Top of Document section
If the coronavirus (COVID-19) crisis had occurred in 2016, before the start of Egypt’s economic reform programme, the economy would have faced extreme stress, according to Minister of Planning Hala El-Said.
El-Said’s statement came during an AmCham webinar on Tuesday, entitled “A new Reality: Paving the Way Forward Post COVID-19”.
The minister highlighted that Egypt has had time to significantly strengthen its economic position against the global health crisis, due to the economic reform programme that was started in 2016.
El-Said added the government’s objectives in its economic measures to mitigate the virus’ impact are to support vulnerable groups. A total of EGP 100bn has been allocated under a comprehensive healthcare crisis plan to support economic activity, raise purchasing power and boost domestic demand.
The government has allocated an additional EGP 500 per month to irregular workers for a period of three months, with pensions getting five overdue bonuses at 80% of the basic salary.
The Central Bank of Egypt (CBE) has also announced that EGP 20bn has been put forward to launch a stock purchase programme, whilst the interest rate has been cut by 3%. A new debt relief initiative for individuals at risk of default has also been put into effect.
Bottom of Document section
Top of Material provided
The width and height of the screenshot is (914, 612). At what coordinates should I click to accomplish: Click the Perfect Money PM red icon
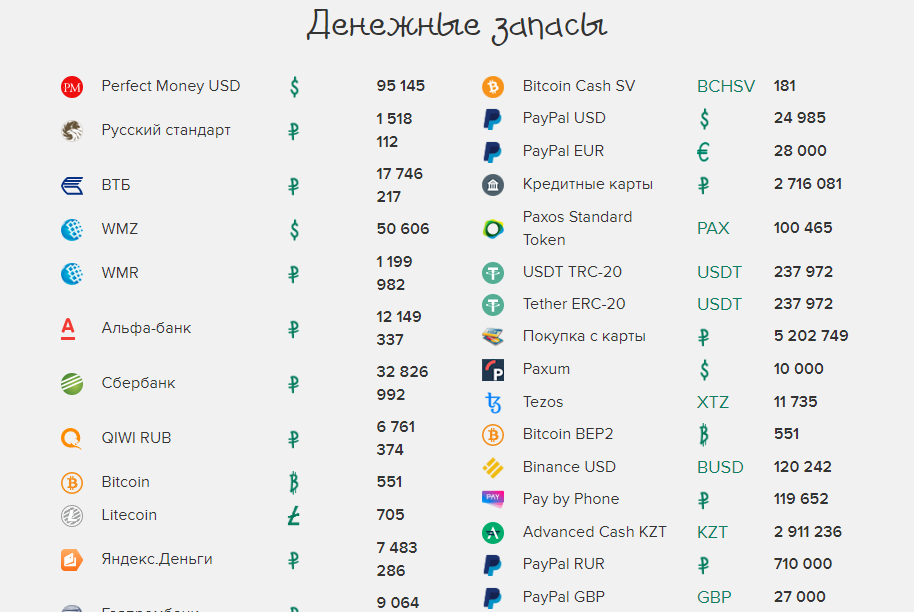point(72,87)
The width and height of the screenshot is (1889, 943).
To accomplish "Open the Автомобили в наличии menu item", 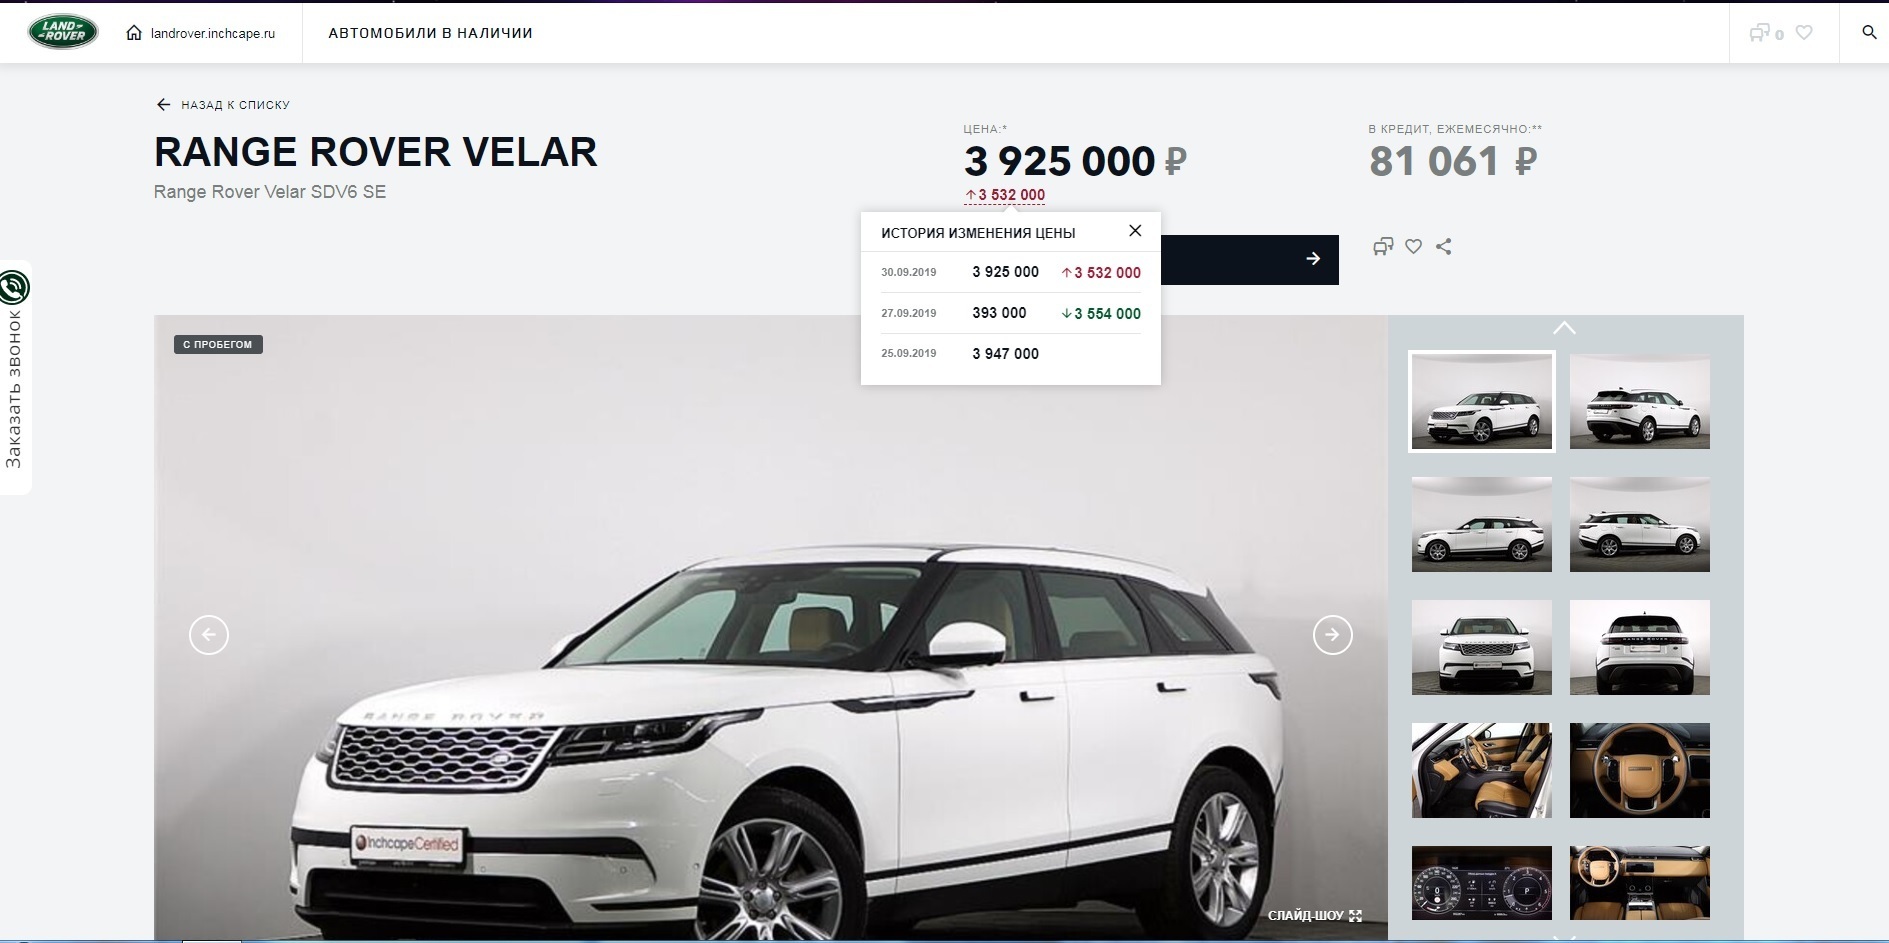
Bottom of Material provided
> [Task statement] Copy the article on Egypt's economy and the COVID-19 crisis between "El-Said’s statement came" and "boost domestic demand.", inclusive, renaming "webinar" as "online seminar". The lines above are not needed.

> [Solution for this exercise]
El-Said’s statement came during an AmCham online seminar on Tuesday, entitled “A new Reality: Paving the Way Forward Post COVID-19”.
The minister highlighted that Egypt has had time to significantly strengthen its economic position against the global health crisis, due to the economic reform programme that was started in 2016.
El-Said added the government’s objectives in its economic measures to mitigate the virus’ impact are to support vulnerable groups. A total of EGP 100bn has been allocated under a comprehensive healthcare crisis plan to support economic activity, raise purchasing power and boost domestic demand.